We are satisfied that the mother’s domicile was on the reservation at the time of the child’s birth, and that the child for all of the reasons herein stated acquired that domicile at birth. No new domicile has been acquired by the child, even though she has not lived on the reservation since she was a small child.

Having concluded that the mother’s domicile at the time of the birth was the reservation, the child is a domiciliary and jurisdiction would be in the tribal court under subsection (a). This is consistent with Congress’ intent to prefer the tribal court as the forum to litigate child custody and adoption proceedings.

We note further that the Fort Peck Tribal Court has exercised jurisdiction over the custody of this child in its order of August 25, 1985. While this has not been raised by either party, we believe that it *77further reinforces our finding that jurisdiction lies with the tribal court.

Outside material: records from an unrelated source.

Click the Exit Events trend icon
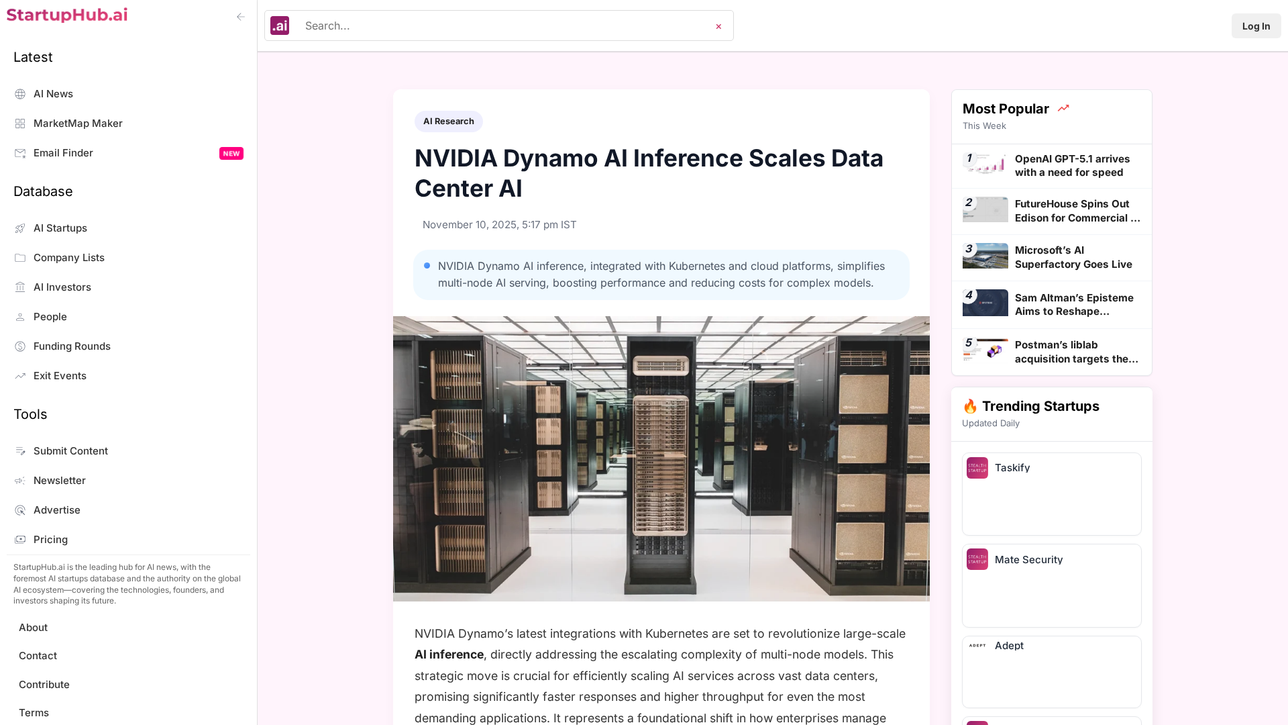The height and width of the screenshot is (725, 1288). point(20,376)
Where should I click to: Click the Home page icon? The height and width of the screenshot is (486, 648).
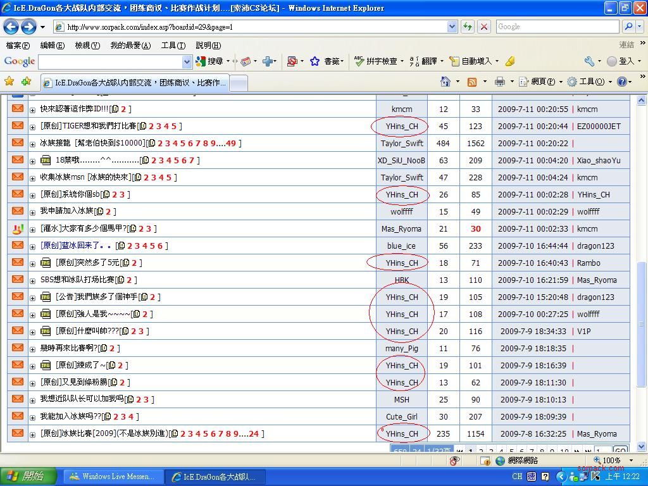click(446, 82)
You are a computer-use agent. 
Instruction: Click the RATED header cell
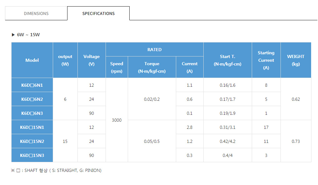[x=155, y=50]
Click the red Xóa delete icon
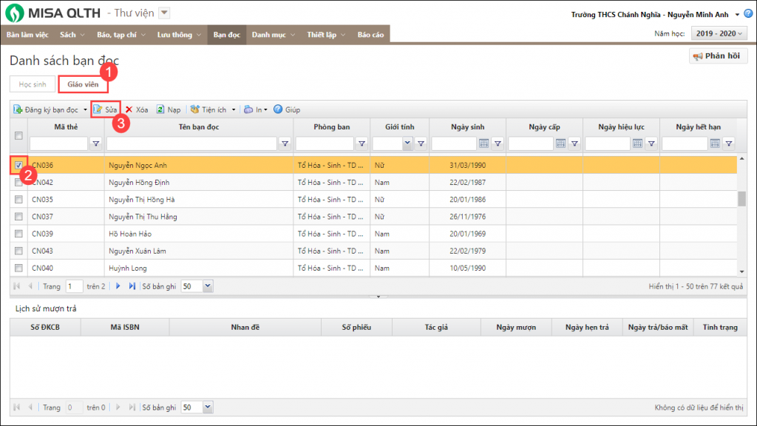The image size is (757, 426). click(129, 109)
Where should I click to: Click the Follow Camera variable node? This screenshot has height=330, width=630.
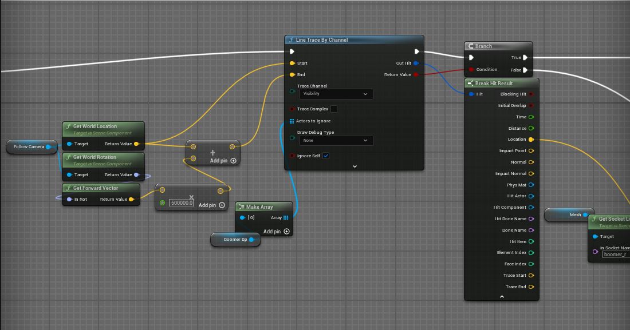(32, 147)
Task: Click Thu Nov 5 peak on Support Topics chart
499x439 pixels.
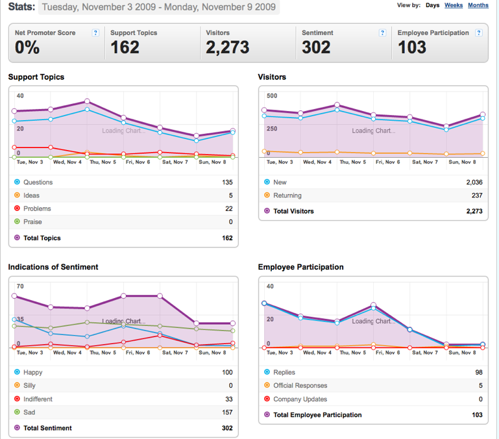Action: pos(87,101)
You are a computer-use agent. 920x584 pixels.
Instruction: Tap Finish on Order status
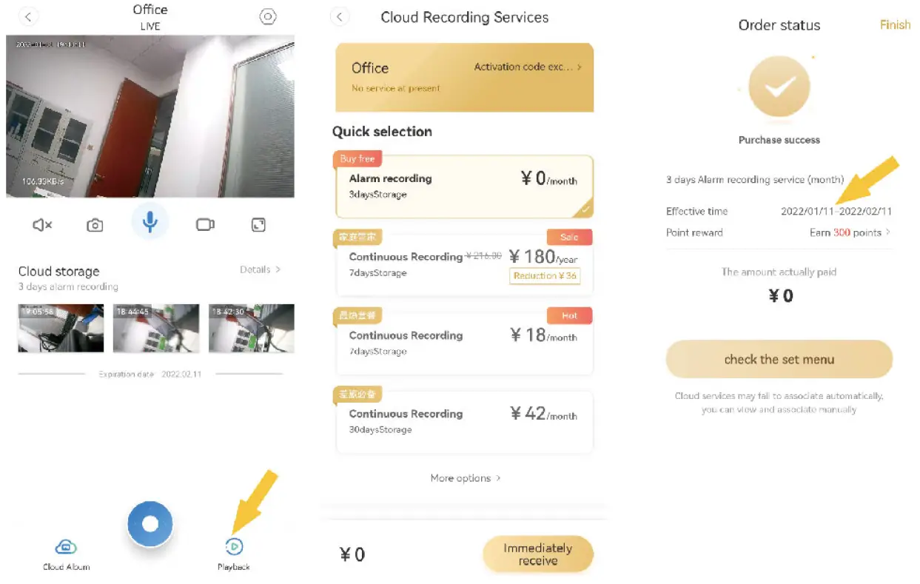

We are not insensitive to the heartaches thát might be visited upon the child and the adoptive parents by the transfer of jurisdiction. This court is not permitted, however, to substitute its judgment for the clear mandate of the Congress of the United States and to disregard the holdings of the Supreme Court of the United States. We are satisfied that the provisions of the Indian Child Welfare Act, as interpreted by the United States Supreme Court in Mississippi Choctaw v. Holyfield, supra, require that jurisdiction be transferred; > Accordingly we enter the following

ORDER

And now, May 3,1991, the motions for transfer of jurisdiction by Fort Peck Tribe and Marvin Kurt Youpee to Fort Peck Tribal Court, Assiniboine and Sioux Tribe, Fort Peck Indián Reservation, are granted. This order is made under authority mandated by the Indian Child Welfare Act, 25 U.S.C.S. §1911(b).